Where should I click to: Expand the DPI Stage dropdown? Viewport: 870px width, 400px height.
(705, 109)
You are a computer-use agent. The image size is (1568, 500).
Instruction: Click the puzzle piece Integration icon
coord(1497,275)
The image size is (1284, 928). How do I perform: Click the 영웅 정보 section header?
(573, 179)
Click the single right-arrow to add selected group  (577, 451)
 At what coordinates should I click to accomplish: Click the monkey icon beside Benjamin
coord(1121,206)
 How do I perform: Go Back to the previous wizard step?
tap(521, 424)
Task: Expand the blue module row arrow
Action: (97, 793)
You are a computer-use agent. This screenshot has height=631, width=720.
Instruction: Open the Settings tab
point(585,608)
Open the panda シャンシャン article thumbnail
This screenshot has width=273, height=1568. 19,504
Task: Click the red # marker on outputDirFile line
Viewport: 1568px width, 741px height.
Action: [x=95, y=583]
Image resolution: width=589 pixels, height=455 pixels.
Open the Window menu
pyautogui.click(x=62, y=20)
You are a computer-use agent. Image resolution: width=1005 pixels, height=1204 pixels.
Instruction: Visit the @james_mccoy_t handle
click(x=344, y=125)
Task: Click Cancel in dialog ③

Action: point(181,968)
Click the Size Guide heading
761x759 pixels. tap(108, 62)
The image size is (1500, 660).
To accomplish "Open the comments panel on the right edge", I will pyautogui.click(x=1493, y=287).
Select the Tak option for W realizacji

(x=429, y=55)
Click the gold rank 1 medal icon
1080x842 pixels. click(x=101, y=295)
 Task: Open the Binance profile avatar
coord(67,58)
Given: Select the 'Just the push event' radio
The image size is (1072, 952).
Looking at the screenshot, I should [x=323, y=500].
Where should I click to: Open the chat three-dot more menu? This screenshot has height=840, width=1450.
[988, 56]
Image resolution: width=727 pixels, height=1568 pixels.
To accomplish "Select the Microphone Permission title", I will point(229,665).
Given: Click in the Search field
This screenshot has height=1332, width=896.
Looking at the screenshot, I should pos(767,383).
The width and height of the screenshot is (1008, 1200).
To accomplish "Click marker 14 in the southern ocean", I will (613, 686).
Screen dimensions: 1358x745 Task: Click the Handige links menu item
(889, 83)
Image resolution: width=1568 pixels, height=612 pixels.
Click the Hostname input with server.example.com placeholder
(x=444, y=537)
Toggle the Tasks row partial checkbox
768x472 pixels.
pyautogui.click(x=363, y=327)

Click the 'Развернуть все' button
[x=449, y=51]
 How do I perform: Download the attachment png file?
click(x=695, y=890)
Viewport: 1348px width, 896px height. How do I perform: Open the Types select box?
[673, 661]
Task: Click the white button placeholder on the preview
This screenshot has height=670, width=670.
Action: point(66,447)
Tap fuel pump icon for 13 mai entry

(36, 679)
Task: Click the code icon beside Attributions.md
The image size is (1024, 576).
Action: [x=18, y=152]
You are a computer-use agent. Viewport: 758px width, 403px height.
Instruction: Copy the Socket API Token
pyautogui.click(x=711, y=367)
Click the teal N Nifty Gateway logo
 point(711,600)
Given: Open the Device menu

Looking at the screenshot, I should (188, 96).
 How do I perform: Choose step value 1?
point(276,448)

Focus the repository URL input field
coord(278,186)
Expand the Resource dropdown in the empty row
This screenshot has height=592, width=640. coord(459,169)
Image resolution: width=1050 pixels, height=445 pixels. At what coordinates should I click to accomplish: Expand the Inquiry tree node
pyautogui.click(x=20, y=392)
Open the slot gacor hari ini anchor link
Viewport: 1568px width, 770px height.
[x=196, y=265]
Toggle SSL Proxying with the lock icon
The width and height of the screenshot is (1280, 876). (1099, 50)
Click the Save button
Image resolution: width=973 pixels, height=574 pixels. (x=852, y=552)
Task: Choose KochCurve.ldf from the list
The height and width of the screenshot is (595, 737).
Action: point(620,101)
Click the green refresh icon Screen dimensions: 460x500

################

The answer consists solely of the lines from the one containing "The image size is (1024, 576)." through the last line of the data above, reproduced exactly.

> Response area:
The image size is (1024, 576).
Action: [x=18, y=152]
You are a computer-use agent. Viewport: 758px width, 403px height.
Instruction: Copy the Socket API Token
pyautogui.click(x=711, y=367)
Click the teal N Nifty Gateway logo
 point(711,600)
Given: Open the Device menu

Looking at the screenshot, I should (188, 96).
 How do I perform: Choose step value 1?
point(276,448)

Focus the repository URL input field
coord(278,186)
Expand the Resource dropdown in the empty row
This screenshot has height=592, width=640. coord(459,169)
Image resolution: width=1050 pixels, height=445 pixels. At what coordinates should I click to accomplish: Expand the Inquiry tree node
pyautogui.click(x=20, y=392)
Open the slot gacor hari ini anchor link
Viewport: 1568px width, 770px height.
[x=196, y=265]
Toggle SSL Proxying with the lock icon
The width and height of the screenshot is (1280, 876). (1099, 50)
Click the Save button
Image resolution: width=973 pixels, height=574 pixels. (x=852, y=552)
Task: Choose KochCurve.ldf from the list
The height and width of the screenshot is (595, 737).
Action: point(620,101)
Click the green refresh icon Screen dimensions: 460x500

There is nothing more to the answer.